Opinion: The misconception that Indigenous communities are victims of the resource industry is paternalistic and out-dated
Across our country, workers, communities and businesses have been telling senators that Bill C-69, the proposed legislation on impact assessment, threatens to destroy the resource industry. Investment is fleeing, projects are being cancelled and jobs are being lost.
Often lost in the noise are the negative impacts C-69 will have on Indigenous peoples. I see those impacts firsthand as an energy CEO who works closely with First Nations. While the bill was drafted in part, as a response to Canada’s commitment to nation-to-nation partnership and reconciliation, it is First Nations who are being hurt first and foremost by C-69. Let me tell you how.
First, you need to understand that Indian Oil and Gas Canada, which regulates oil production on First Nations lands, has a policy of charging a higher royalty for oil produced on reserve lands than the royalties charged on Crown land in B.C., Alberta and Saskatchewan.

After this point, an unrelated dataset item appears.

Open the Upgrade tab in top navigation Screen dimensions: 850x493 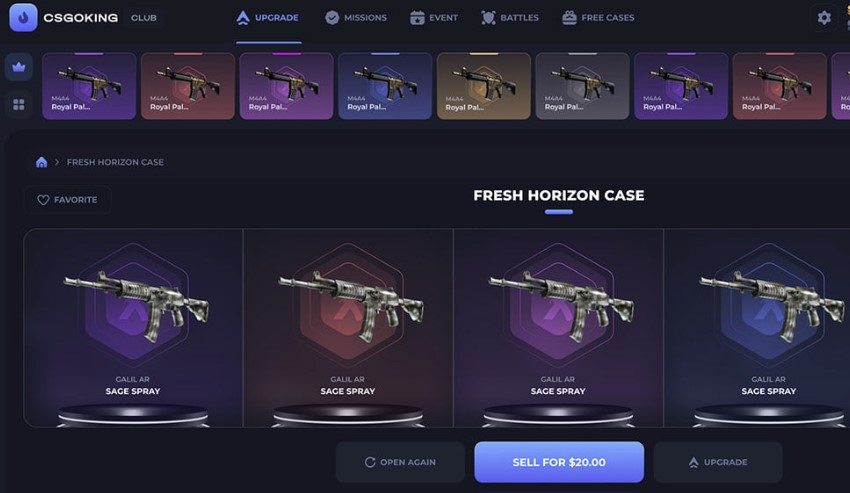tap(268, 18)
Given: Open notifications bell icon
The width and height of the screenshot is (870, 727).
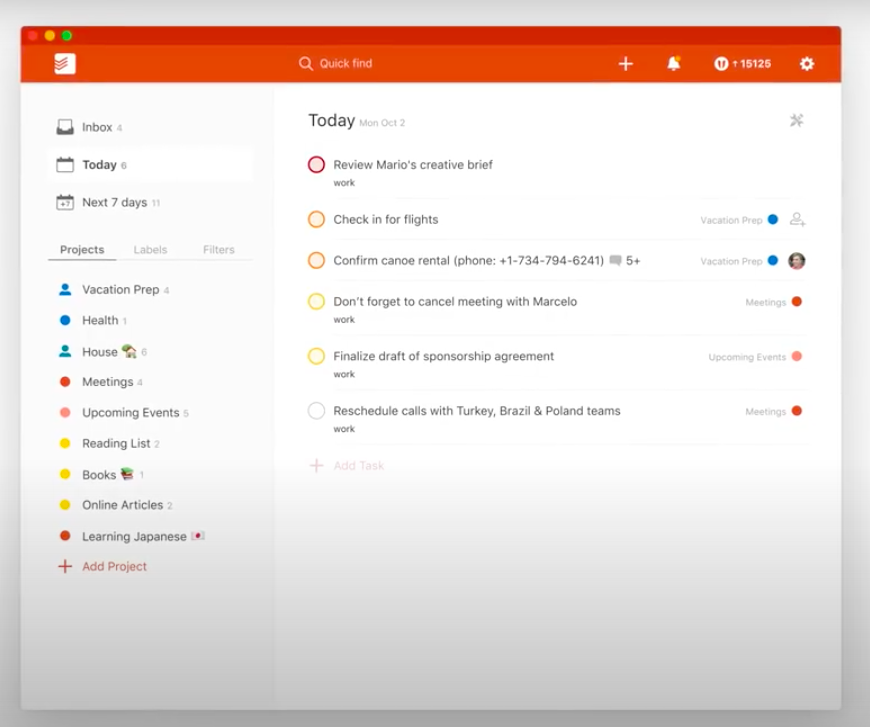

So in times of a downturn, capital exits Indigenous lands first, in order to be deployed in areas with lower royalty payments. According to IOGC itself, new First Nations leases are down 95 per cent in the last four years. Simply stated, exploring on First Nations’ lands is essentially shut down.
Second, when prices are low, as they are now in Canada because of the lack of export pipeline capacity, First Nations must give back some of their royalties to the producer just to prevent a well from being taken out of production as uneconomic.